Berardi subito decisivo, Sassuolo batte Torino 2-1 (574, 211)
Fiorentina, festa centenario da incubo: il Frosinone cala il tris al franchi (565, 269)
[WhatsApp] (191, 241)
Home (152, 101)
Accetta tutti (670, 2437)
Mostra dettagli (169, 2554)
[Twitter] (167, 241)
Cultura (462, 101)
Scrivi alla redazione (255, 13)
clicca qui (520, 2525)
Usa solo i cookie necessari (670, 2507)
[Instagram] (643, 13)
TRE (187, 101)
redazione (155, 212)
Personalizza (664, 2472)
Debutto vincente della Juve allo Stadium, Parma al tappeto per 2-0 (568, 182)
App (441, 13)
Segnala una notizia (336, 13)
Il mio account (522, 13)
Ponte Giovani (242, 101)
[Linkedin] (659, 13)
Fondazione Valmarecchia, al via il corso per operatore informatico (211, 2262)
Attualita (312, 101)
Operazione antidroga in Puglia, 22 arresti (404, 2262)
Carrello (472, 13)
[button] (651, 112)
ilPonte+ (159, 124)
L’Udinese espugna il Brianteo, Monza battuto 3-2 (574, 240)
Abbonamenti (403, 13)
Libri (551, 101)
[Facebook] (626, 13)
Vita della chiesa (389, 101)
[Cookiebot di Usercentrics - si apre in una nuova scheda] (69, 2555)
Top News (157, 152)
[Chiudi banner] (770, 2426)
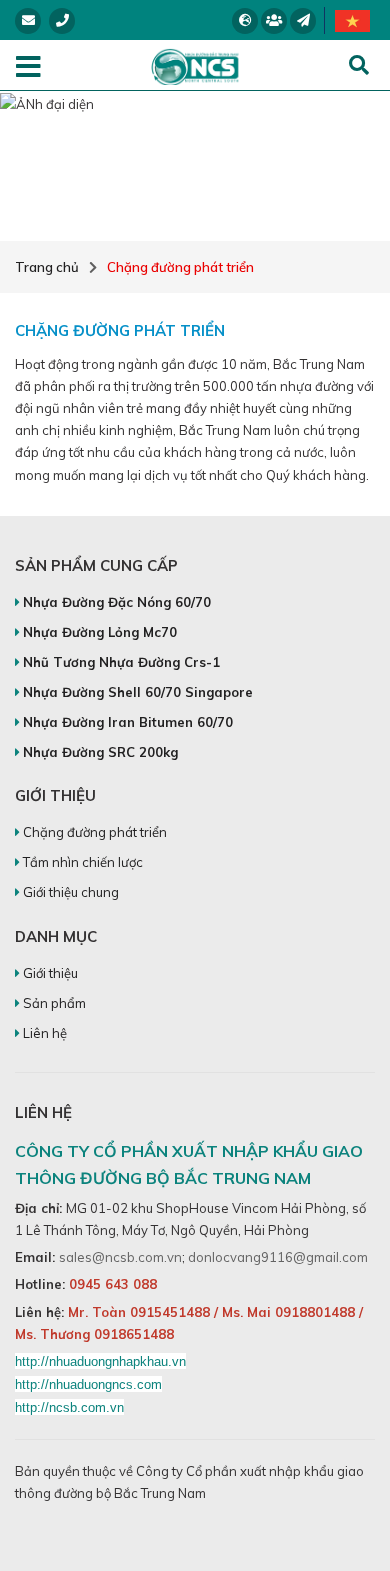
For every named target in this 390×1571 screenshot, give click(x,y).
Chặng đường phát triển (180, 267)
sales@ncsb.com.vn (120, 1257)
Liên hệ (43, 1033)
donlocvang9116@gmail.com (278, 1257)
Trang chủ (47, 267)
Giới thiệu (49, 973)
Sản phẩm (53, 1003)
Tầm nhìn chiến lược (81, 862)
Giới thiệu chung (69, 892)
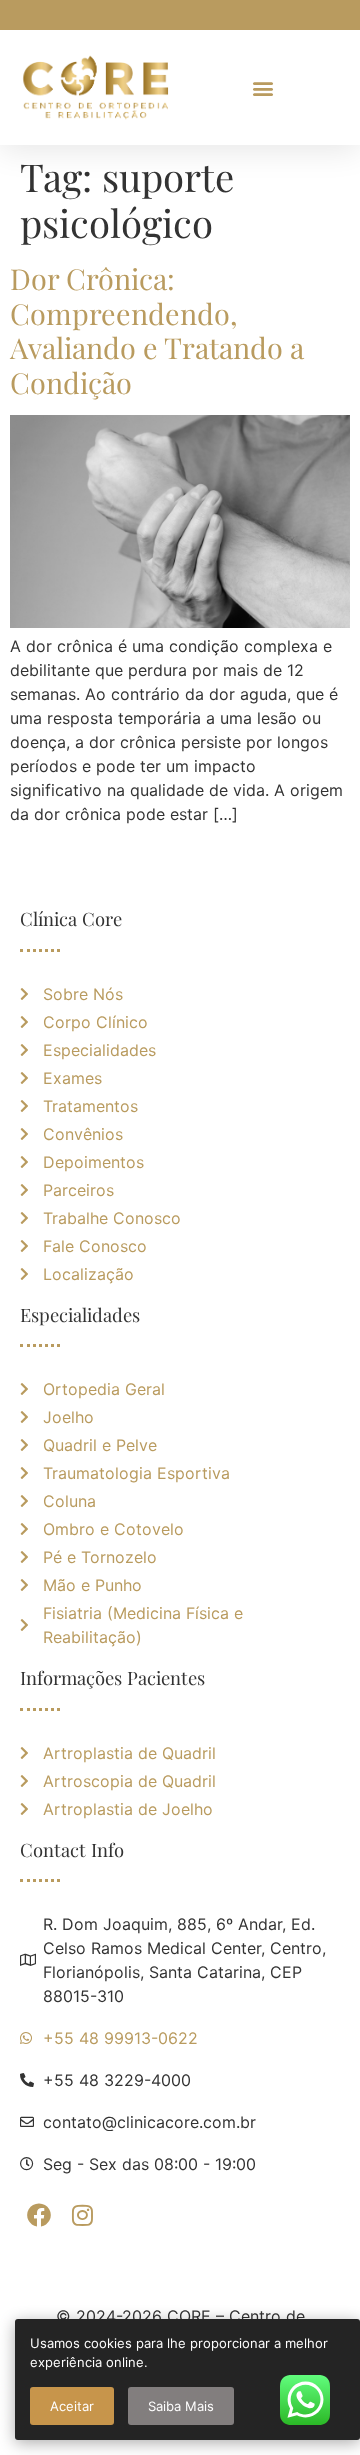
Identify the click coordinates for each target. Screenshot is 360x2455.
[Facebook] (39, 2215)
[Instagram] (82, 2215)
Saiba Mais (181, 2406)
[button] (262, 87)
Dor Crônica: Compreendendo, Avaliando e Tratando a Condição (157, 330)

====

**WHAT YOU SHOULD DO:** In the material above, the line with "[button] (262, 87)" marks the start. Print it and every line after it through the last, exactly.

**TASK RESPONSE:**
[button] (262, 87)
Dor Crônica: Compreendendo, Avaliando e Tratando a Condição (157, 330)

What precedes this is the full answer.